Volumetric capture like this allows you to decide on the camera angles in post-production

darhodester•29m ago
A drone path would not allow for such seamless transitions, never mind the planning required to nail all that choreography, effects, etc.

This approach is 100% flexible, and I'm sure at least part of the magic came from the process of play and experimentation in post.

hamburglar•28m ago
> Pretty sure most of this could be filmed with a camera drone and preprogrammed flight path

This is a “Dropbox is just ftp and rsync” level comment. There’s a shot in there where Rocky is sitting on top of the spinning blades of a helicopter and the camera smoothly transitions from flying around the room to solidly rotating along with the blades, so it’s fixed relative to rocky. Not only would programming a camera drone to follow this path be extremely difficult (and wouldn’t look as good), but just setting up the stunt would be cost prohibitive.

This is just one example of the hundreds you could come up with.

drdirk•51m ago
Can somebody explain to me what was actually scanned? Only the actors doing movements like push ups, or whole scenes / rooms?
sneak•41m ago
> One recurring reaction to the video has been confusion. Viewers assume the imagery is AI-generated. According to Evercoast, that couldn’t be further from the truth. Every stunt, every swing, every fall was physically performed and captured in real space. What makes it feel synthetic is the freedom volumetric capture affords.
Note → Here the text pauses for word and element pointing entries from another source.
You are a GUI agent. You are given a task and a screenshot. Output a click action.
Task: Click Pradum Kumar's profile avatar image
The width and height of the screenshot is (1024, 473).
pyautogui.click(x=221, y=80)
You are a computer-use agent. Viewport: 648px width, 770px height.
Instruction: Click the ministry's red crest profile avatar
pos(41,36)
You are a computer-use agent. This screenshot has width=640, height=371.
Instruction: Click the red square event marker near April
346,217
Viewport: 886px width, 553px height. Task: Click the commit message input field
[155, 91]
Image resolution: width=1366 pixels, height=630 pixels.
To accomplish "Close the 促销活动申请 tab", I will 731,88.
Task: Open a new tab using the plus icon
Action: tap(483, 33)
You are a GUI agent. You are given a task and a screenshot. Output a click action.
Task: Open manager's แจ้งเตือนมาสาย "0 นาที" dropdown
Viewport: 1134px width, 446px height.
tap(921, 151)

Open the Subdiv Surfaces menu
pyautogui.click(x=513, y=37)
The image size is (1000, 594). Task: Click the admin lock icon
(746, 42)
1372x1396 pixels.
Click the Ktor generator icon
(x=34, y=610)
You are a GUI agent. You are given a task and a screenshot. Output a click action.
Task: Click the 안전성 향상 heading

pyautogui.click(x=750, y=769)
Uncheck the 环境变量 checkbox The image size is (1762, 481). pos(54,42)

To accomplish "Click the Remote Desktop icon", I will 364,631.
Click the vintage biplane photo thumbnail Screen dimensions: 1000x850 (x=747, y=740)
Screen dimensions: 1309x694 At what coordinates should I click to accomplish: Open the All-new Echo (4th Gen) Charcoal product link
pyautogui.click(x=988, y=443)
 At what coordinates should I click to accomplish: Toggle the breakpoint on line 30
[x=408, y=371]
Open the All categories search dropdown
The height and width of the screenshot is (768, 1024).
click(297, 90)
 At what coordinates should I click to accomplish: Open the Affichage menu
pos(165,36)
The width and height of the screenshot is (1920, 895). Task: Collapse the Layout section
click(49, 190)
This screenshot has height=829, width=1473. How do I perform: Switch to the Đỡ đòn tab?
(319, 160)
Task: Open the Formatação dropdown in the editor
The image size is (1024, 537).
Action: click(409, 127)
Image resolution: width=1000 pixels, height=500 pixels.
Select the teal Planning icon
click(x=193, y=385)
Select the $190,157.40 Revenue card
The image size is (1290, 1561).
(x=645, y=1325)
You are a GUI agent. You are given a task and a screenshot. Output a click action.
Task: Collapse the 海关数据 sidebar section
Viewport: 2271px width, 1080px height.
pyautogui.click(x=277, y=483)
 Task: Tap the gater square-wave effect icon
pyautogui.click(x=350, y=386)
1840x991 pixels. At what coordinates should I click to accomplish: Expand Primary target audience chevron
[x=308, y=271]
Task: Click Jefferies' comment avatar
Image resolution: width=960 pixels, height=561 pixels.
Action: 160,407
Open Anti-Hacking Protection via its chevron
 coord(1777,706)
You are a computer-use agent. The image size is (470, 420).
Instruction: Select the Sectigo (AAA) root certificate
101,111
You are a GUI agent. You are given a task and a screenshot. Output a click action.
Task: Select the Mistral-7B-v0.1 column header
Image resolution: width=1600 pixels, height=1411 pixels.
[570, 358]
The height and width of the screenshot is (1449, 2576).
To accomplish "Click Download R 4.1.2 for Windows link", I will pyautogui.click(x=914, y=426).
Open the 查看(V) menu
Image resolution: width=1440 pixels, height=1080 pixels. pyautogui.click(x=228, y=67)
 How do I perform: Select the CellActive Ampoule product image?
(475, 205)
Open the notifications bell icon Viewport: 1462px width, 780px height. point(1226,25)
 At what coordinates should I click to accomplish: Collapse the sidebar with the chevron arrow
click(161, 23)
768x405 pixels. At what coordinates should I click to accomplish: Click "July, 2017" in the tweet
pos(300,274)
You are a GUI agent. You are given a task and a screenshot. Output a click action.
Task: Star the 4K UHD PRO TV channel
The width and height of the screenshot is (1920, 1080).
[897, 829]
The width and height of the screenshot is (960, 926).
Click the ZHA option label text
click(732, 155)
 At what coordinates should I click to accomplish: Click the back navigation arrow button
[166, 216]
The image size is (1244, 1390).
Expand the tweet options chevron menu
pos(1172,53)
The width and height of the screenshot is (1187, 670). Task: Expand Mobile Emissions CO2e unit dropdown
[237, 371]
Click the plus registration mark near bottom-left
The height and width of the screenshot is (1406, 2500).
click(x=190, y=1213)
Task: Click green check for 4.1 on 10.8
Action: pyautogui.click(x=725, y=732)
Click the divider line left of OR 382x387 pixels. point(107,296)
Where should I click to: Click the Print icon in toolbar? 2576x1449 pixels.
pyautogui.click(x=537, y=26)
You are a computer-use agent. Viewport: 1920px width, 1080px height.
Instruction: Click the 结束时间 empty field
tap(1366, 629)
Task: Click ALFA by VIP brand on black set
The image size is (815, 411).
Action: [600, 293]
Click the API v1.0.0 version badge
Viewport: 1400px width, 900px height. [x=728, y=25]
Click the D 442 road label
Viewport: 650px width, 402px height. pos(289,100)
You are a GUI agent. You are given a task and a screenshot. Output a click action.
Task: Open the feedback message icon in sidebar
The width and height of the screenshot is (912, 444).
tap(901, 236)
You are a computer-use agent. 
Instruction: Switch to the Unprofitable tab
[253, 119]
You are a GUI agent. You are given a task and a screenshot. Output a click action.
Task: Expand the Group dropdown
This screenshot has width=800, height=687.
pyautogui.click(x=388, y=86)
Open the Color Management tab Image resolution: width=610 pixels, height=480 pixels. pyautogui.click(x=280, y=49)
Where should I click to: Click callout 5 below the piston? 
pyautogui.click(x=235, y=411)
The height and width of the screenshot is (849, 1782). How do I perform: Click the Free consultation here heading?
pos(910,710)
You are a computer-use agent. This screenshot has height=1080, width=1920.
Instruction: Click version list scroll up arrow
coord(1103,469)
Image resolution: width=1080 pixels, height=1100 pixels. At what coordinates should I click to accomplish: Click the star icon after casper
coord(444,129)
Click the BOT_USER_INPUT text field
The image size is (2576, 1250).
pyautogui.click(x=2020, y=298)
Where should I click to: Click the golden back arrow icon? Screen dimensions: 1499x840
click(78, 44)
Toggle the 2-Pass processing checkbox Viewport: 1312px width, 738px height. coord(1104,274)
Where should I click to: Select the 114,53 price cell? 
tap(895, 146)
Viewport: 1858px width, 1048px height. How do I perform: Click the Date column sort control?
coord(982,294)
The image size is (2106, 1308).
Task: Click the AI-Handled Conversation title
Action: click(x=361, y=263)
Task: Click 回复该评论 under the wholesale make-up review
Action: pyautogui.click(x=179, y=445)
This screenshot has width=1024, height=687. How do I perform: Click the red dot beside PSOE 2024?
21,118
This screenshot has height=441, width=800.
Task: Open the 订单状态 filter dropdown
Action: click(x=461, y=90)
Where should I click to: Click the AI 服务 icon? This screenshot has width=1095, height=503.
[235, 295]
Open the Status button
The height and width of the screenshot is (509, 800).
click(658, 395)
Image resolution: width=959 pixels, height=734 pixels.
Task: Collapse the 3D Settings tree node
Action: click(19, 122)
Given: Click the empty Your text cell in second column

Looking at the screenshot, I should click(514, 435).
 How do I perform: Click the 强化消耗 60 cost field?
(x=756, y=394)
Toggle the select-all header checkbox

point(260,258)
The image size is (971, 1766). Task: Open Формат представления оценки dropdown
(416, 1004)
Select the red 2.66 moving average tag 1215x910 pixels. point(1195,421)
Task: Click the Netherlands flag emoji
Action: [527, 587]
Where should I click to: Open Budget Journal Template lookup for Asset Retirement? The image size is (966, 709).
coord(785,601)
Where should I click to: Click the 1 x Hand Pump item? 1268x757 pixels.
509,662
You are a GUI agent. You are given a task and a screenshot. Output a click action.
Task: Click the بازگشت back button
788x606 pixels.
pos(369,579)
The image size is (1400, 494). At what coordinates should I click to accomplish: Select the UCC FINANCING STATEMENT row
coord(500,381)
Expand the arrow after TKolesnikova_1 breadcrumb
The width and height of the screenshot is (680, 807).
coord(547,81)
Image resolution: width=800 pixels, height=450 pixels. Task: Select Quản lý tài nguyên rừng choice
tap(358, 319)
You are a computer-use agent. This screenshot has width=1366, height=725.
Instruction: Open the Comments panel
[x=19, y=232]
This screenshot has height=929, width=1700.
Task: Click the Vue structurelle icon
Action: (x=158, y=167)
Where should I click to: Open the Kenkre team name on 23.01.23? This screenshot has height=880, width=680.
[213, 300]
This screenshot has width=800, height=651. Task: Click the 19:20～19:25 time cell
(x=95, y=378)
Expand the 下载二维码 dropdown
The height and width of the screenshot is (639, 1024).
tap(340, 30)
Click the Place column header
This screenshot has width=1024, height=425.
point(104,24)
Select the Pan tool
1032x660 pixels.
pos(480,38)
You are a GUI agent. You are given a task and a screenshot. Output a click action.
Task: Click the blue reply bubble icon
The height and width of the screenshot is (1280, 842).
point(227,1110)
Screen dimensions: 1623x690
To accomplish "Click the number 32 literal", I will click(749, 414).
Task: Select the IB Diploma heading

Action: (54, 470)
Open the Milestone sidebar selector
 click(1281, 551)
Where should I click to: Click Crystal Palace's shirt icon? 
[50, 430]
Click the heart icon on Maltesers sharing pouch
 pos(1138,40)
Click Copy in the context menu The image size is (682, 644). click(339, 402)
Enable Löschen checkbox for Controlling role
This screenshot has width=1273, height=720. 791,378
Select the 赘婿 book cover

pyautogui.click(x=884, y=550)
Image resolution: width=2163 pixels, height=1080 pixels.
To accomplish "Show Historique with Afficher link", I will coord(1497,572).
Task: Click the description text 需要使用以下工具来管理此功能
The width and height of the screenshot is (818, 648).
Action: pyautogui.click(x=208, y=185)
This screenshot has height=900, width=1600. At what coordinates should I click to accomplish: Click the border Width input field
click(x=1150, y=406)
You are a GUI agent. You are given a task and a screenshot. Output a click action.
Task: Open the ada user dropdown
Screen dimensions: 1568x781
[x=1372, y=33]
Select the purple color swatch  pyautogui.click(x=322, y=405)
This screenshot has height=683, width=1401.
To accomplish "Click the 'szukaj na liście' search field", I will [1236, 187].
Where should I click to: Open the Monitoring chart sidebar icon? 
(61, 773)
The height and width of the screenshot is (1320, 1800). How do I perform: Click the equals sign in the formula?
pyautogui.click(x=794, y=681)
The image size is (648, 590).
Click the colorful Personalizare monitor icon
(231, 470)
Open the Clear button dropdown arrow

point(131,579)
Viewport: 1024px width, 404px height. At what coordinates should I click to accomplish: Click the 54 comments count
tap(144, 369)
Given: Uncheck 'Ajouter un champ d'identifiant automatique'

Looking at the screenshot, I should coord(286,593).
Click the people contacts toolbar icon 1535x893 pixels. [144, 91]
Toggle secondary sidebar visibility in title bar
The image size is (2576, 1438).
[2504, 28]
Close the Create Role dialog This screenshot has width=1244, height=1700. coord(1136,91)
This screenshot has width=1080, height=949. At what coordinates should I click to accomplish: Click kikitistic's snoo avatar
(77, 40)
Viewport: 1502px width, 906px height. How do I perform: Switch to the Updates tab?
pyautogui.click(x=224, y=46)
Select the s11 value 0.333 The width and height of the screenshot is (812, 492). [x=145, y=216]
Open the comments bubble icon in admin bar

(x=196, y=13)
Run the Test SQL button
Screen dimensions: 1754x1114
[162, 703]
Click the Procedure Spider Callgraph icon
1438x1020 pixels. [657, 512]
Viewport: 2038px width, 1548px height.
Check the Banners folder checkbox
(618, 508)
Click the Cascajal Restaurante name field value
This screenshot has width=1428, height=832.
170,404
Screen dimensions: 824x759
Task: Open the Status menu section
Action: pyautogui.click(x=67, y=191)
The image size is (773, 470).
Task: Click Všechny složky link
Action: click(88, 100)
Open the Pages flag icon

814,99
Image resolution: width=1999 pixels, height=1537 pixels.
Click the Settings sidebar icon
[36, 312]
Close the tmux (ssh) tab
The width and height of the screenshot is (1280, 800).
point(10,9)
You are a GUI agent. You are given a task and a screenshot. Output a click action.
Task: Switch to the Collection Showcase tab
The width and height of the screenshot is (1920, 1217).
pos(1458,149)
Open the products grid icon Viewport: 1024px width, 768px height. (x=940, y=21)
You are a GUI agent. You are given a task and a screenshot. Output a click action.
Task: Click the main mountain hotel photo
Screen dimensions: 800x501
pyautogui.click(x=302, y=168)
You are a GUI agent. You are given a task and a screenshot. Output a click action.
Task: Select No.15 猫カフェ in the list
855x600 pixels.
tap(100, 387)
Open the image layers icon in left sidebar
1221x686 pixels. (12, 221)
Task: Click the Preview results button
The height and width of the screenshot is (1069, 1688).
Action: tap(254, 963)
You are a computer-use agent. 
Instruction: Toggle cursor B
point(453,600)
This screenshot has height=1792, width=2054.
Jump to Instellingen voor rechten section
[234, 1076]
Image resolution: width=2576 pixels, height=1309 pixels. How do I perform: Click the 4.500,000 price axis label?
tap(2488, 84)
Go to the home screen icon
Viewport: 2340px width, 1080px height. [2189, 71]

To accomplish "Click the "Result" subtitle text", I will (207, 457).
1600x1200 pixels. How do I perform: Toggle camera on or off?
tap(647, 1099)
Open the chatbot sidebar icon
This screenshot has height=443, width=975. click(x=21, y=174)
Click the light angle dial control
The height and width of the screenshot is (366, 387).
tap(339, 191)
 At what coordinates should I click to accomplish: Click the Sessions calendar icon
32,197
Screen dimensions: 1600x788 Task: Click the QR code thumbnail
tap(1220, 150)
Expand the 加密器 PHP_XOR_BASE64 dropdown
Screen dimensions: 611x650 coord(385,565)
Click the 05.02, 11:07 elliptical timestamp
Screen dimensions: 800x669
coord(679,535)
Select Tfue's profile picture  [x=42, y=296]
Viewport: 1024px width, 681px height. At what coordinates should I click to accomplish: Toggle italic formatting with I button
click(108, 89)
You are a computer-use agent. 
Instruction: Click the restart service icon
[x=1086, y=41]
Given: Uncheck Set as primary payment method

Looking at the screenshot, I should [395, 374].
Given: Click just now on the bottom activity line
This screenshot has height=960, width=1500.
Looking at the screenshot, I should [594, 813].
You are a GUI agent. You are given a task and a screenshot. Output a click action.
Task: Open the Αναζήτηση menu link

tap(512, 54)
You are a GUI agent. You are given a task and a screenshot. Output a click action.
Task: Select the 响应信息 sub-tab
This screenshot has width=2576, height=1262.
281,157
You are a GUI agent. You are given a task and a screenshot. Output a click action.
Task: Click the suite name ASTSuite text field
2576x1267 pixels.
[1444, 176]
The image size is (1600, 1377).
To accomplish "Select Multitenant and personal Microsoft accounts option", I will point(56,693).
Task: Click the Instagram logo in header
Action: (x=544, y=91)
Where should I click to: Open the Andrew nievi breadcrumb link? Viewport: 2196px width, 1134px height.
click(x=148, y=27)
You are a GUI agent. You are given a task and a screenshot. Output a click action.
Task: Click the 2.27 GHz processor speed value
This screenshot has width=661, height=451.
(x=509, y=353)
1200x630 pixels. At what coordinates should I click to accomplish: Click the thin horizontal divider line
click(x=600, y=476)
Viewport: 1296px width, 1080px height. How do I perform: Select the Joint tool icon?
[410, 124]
No, it’s simply the framerate.

moribvndvs•27m ago
In another setting, it looks like ass, but lo-fi, glitchy shit is perfectly compatible with hip-hop aesthetic. Good track though.
darhodester•16m ago
Hi,

I'm David Rhodes, Co-founder of CG Nomads, developer of GSOPs (Gaussian Splatting Operators) for SideFX Houdini. GSOPs was used in combination with OTOY OctaneRender to produce this music video.

If you're interested in the technology and its capabilities, learn more at https://www.cgnomads.com/ or AMA.

Try GSOPs yourself: https://github.com/cgnomads/GSOPs (example content included).

sbierwagen•9m ago
From the article:

>Evercoast deployed a 56 camera RGB-D array

Do you know which depth cameras they used?

brcmthrowaway•7m ago
Kinect Azure
darhodester•7m ago
I was not involved in the capture process with Evercoast, but I may have heard somewhere they used RealSense cameras.

I recommend asking https://www.linkedin.com/in/benschwartzxr/ for accuracy.

darhodester•5m ago
Aha: https://www.red.com/stories/evercoast-komodo-rig

So likely RealSense D455.

Fiveplus•2m ago
Fantastic work, David. Exposing splat attributes to Houdini’s procedural context feels like the critical step to move this tech beyond static fly-throughs.

I'm curious about the relighting pipeline with Octane...are you deriving surface normals from the splat covariance/densities to drive a standard BRDF or are you mathematically manipulating the spherical harmonics coefficients directly to "fake" the lighting changes?

Also, given the massive 1TB footprint mentioned, how heavy is the attribute overhead when passing those PLY sequences through the solver?

narrator•9m ago
This reminds me about how Soulja Boy just used a cracked copy of Fruity Loops and a cheap microphone and recorded all his songs that made him millions.[1] No big studio, or anything much required like the pre-digital music days. Now we got the same thing for music videos and soon movies. The people with no money who make culture are going to be some of the biggest beneficiaries from AI.

[1] https://www.youtube.com/watch?v=f1rjhVe59ek

jtolmar•2m ago
Dang, it's been cool watching gaussian splats go from tech demo to real workflow.